As for the second trust, the court did not find that trust to be invalid but did find that the transfers made to the trust after it was created were fraudulent and that the trust was an alter ego of the couple. The only asset placed in this trust at its inception was $25.00. However, a few years after its creation another corporation owned by the father purchased four lots of land for the trust. The father’s assets, not the corporation’s, were used to purchase the lots. The court found that the corporation was merely a shell to keep the properties out of the father’s name. At the time of purchasing these lots, the couple was insolvent. The court found that the transfer of the lots to the trust was a fraud on the couple’s creditors.
Additionally, the court found that both trusts were the couple’s alter egos based on the couple’s use of trust assets, the father’s domination of the trustee, and the trustee’s failure to keep accurate or proper records. The father dominated and controlled all decisions related to the lots purchased by the trust and the administration of the trust. The only action taken by the “independent" trustee was to write checks demanded by the father, which included inexplicably paying the father $105,000.00 over an 8 month period.
The couple did use both trusts for the benefit of their daughter: the trusts paid for her education, clothing, medical care, golf lessons and tournament fees. However, the couple also used trust assets to pay for another daughter’s funeral and for a life insurance policy insuring the father’s life. The couple also lived in a manufactured home located on one of the lots owned by the trust and in another home purchased by the other trust. They did not pay rent to either trust to live in these houses. The trustee also failed to document transfers of funds between the trusts, as the trusts paid each other’s expenses, and the trustee would make loans from one trust to the other.

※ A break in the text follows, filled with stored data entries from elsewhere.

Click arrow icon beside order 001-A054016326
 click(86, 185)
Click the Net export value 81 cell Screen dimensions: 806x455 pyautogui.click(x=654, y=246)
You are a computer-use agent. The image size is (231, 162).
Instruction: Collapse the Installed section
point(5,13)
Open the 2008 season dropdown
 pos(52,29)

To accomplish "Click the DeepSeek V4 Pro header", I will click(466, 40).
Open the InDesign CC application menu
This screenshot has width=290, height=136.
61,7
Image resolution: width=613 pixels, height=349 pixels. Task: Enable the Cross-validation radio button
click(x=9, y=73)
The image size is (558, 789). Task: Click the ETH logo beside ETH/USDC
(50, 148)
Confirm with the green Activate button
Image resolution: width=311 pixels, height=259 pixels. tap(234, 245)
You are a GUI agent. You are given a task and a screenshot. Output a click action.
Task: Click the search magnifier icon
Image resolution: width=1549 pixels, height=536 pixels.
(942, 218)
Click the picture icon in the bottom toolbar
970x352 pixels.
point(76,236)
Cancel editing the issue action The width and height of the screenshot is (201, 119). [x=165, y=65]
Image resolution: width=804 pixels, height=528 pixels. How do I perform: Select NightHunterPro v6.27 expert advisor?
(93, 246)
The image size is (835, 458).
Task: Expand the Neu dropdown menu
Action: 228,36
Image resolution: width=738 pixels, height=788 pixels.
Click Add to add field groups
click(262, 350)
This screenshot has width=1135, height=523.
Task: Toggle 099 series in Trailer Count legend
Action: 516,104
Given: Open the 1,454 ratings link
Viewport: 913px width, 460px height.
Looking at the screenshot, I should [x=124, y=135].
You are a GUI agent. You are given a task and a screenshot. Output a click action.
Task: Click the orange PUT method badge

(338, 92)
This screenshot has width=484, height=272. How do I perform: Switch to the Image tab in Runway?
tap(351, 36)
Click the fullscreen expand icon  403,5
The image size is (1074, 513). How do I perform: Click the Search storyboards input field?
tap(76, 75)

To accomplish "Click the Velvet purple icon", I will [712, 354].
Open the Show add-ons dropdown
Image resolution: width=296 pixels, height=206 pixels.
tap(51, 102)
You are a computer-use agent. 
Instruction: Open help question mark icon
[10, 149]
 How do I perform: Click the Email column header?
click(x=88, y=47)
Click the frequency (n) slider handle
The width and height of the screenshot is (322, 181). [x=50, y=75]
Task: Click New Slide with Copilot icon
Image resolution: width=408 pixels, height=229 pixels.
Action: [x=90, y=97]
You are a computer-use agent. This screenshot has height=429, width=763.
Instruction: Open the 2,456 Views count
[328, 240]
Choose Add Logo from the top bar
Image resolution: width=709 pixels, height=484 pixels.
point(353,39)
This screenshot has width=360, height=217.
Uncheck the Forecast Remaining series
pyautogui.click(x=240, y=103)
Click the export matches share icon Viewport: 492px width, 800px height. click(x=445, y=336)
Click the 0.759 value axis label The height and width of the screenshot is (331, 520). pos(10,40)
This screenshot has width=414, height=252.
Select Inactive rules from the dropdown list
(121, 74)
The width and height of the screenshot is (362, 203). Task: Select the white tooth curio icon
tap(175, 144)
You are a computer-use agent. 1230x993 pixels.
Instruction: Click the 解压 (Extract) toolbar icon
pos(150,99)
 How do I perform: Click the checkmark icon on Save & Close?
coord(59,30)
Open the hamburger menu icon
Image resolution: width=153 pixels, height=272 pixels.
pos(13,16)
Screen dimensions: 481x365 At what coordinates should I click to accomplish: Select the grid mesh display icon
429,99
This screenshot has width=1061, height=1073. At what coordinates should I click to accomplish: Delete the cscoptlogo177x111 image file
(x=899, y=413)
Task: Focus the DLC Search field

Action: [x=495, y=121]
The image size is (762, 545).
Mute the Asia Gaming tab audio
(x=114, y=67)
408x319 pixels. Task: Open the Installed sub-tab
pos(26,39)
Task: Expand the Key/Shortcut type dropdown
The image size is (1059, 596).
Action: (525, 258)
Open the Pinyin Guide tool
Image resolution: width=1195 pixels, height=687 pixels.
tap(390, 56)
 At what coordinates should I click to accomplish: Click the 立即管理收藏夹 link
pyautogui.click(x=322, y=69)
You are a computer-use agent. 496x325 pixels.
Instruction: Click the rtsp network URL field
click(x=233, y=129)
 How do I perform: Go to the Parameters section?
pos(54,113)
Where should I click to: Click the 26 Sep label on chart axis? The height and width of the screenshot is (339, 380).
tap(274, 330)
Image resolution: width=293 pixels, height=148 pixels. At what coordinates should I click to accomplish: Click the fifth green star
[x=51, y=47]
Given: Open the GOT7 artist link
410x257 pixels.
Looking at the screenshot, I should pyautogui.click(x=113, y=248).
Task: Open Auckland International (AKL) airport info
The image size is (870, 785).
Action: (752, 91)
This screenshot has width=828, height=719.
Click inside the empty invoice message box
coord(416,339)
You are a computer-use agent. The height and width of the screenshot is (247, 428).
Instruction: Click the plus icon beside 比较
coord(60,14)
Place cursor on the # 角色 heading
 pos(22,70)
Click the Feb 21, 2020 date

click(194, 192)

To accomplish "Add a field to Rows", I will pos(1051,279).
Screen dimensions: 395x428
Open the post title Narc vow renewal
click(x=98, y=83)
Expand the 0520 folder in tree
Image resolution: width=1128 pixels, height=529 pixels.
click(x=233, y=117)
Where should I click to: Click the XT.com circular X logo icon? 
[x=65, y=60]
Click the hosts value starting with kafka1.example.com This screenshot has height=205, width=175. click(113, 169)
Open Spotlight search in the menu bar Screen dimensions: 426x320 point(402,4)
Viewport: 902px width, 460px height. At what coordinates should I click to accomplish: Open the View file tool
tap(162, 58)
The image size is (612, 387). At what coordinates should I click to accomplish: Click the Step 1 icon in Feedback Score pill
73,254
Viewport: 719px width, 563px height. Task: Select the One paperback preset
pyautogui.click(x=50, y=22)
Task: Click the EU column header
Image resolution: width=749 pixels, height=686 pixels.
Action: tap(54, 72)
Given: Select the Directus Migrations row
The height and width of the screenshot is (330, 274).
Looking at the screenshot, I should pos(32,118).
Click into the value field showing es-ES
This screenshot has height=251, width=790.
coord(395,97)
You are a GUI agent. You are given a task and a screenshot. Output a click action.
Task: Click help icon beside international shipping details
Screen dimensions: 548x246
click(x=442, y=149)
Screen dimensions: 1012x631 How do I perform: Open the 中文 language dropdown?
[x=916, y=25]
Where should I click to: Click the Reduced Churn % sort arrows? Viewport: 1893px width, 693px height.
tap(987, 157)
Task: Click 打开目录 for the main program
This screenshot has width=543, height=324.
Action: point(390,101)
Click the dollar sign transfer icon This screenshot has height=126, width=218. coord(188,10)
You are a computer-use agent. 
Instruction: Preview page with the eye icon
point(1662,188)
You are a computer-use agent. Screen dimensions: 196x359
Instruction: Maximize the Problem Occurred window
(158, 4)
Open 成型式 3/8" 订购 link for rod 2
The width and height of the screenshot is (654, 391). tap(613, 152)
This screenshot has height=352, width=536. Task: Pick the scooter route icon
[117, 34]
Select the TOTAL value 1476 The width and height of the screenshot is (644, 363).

The court found that based on the father’s use of this trust’s assets, he was an equitable owner of the trust – even if he did not have legal ownership in the trust. This finding is significant since, under California law, an entity such as a trust, can be disregarded under the alter ego theory only if the individual debtor has an ownership interest in the trust. Basically the father used this trust as his personal bank account, and exercised extensive control over the trust property making the court’s decision that he was an equitable owner of the trust fairly simple. Based on the alter ego theory, the court found that the trust assets could be used to pay off the couple’s creditors.
Although this case involved the application of California law, it’s illustrative of the pitfalls of creating an irrevocable living trust when you are insolvent or have a large amount of debt. If you are considering forming an irrevocable trust to keep assets from current creditors you need to make sure that the primary purpose of establishing the trust is not to avoid creditors, such as creating the trust to benefit a disabled child. You also need to make sure that after the transfer of your assets to the trust you have sufficient remaining assets to pay those creditors. In administering the trust you have to make sure that the trust is not your personal piggy bank and that you appoint a trustee that can and will exercise independent judgment. By properly forming, funding and administering an irrevocable trust, you can provide for your children or grandchildren while removing assets from your estate.